Finch Foundry was one one the largest tool manufacturers in the south west and mainly supplied the farmers and miners who lived in and around Sticklepath

At this time of year, a variety of tools made at the foundry were used by local farmers, gardeners and blacksmiths.

  • Furze hook - furze is an old West Country name for gorse. This long hook was used for clearing gorse from pastureland. Its size and weight made short work of the dense, prickly plant.
  • Turnip hook - the turnip hook has a special feature. The pointy hook on the end was for lifting the vegetables and the blade was used for cutting the leaves off the top of the turnip. A skilled turnip harvester was able to lift the turnip, flip it in the air on the upward stroke and cut off the top in a swift downward stroke as it fell.
  • Shovel - the Finch's produced over eight different types of spade and shovel, each for different jobs. The curved blade of the Devon shovel is best suited for loose, sandy soils; while the sharp edged, narrower Cornish shovel was ideal for dense, clay-bearing soils.

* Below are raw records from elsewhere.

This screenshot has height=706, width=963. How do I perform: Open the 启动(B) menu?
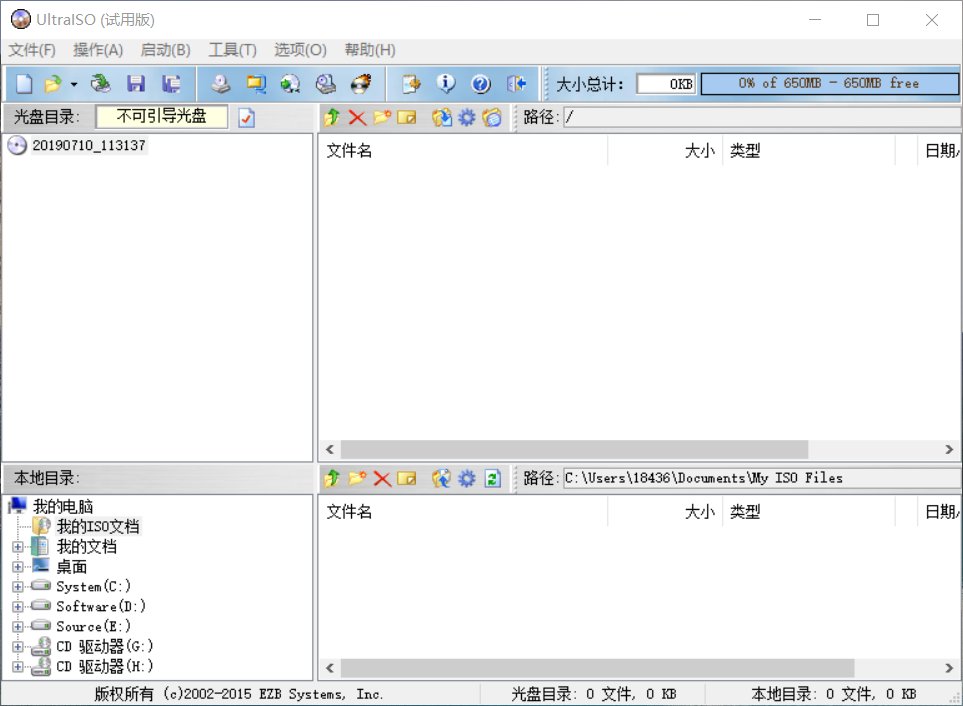click(165, 50)
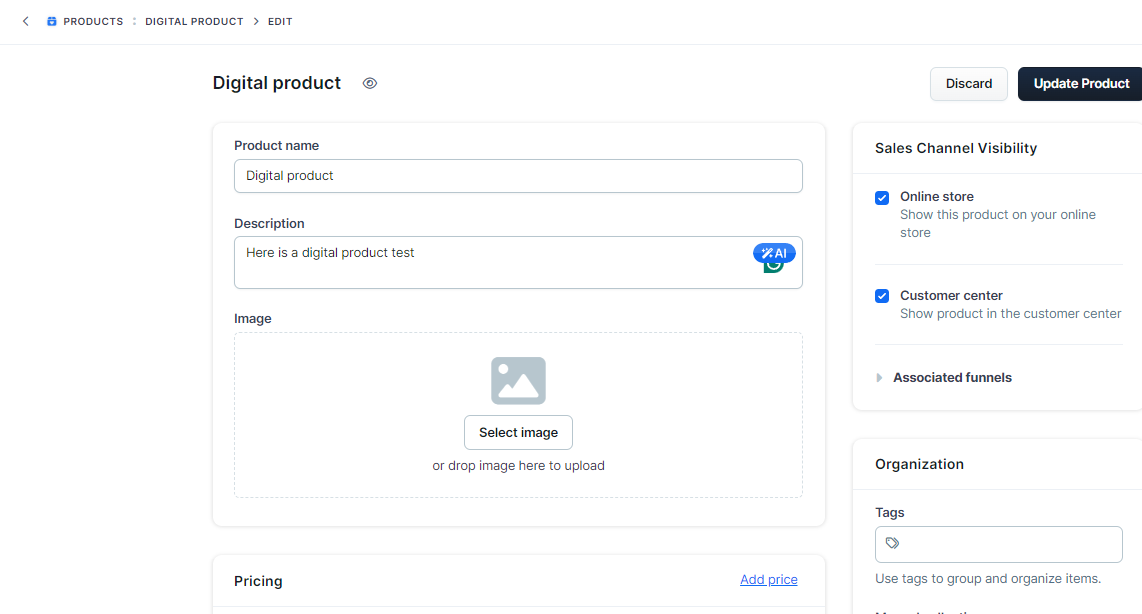Select image for the product
Image resolution: width=1142 pixels, height=614 pixels.
pyautogui.click(x=518, y=432)
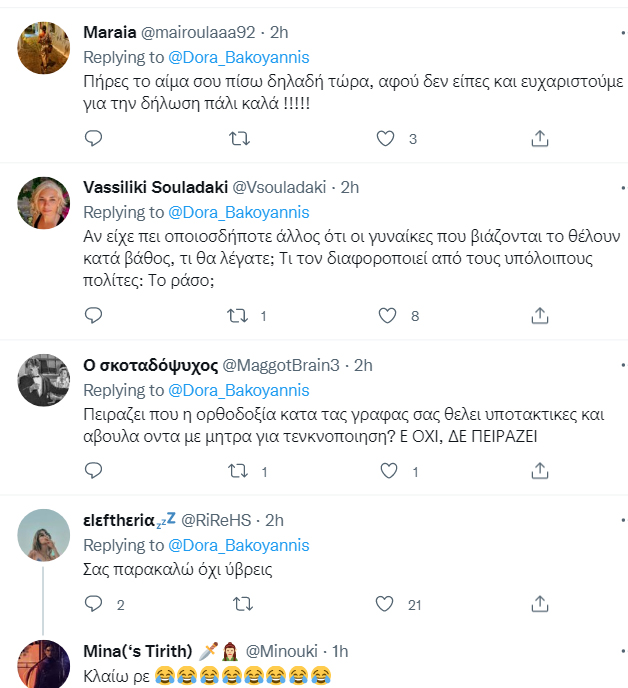
Task: Reply to Ο σκοταδόψυχος tweet
Action: (x=93, y=470)
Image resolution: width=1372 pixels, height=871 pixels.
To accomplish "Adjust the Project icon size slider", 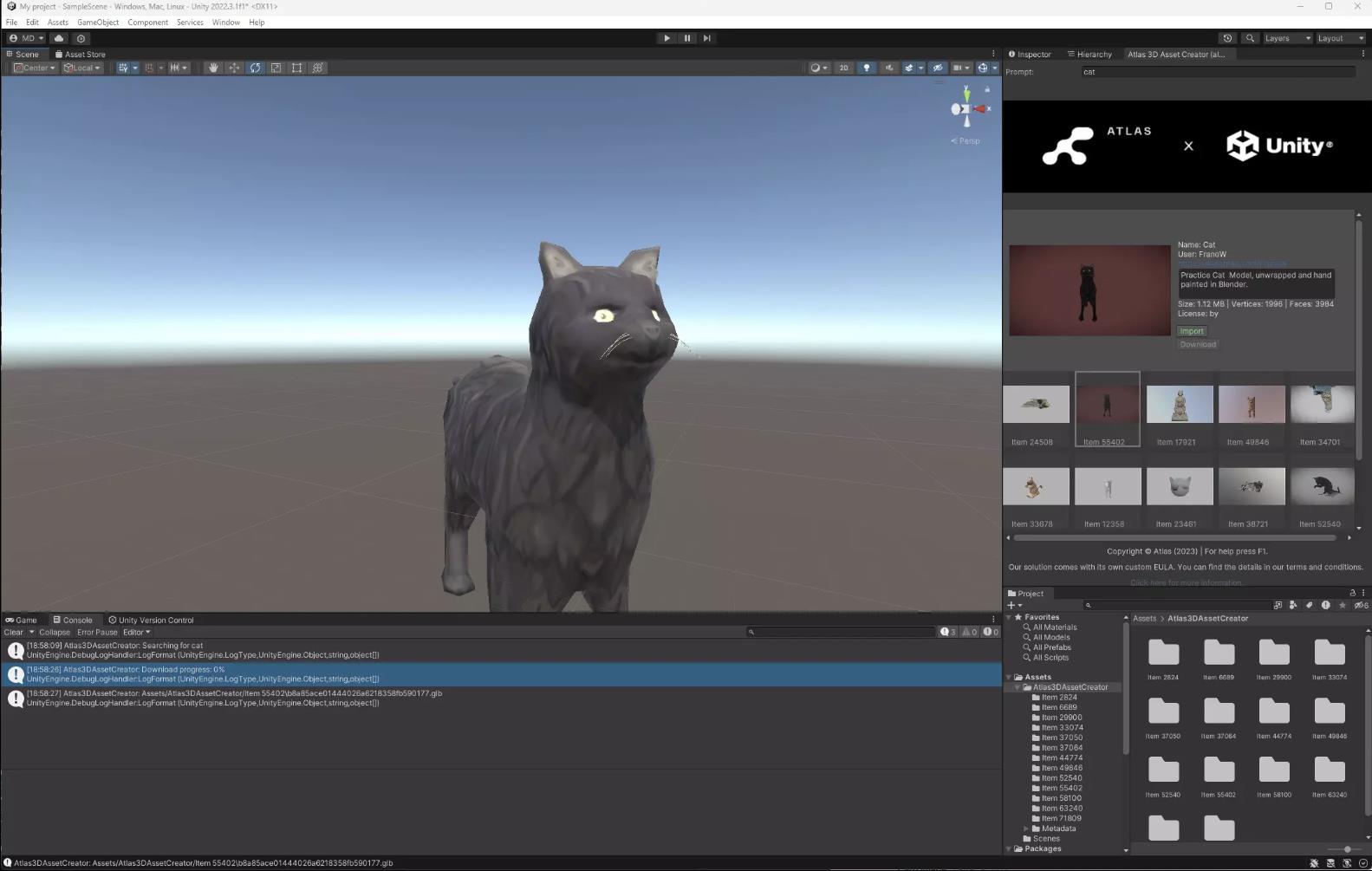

  • Coke fork - the Finch's fork range varied greatly from two-tined hay forks up to the monstrous ten-tined coke fork. Each fork could be produced in a range of lengths from nine inches up to thirteen inches (if you were strong enough to lift it). The coke fork was preferred over a shovel, as it was easier to get into a coke pile, would carry more than a shovel and would leave any dust and small particles behind.